--- EXERCISE DIRECTIONS ---
Update the listing below so that every "column header" becomes "column heading", with everything else unchanged. Leave the pictures out of your version.

(Rows from a screen grounding dataset)
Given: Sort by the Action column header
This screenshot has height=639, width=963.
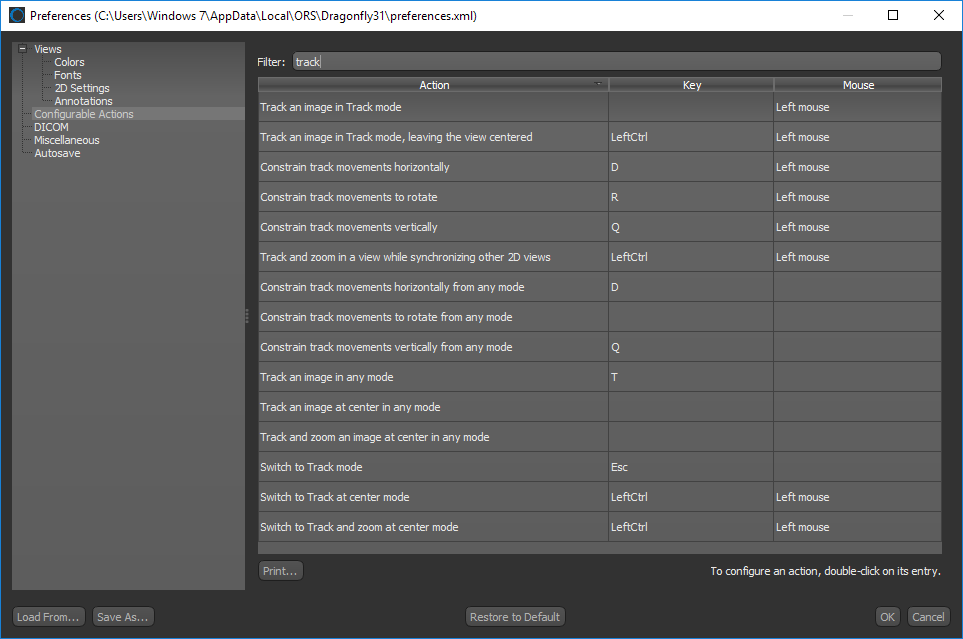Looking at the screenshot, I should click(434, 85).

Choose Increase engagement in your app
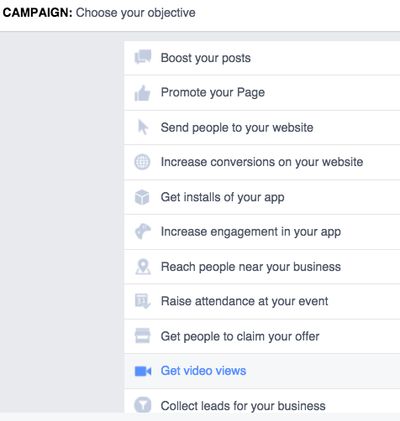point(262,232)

--- COMPLETE ANSWER ---
Given: Sort by the Action column heading
This screenshot has height=639, width=963.
Looking at the screenshot, I should click(434, 85).

Choose Increase engagement in your app
point(262,232)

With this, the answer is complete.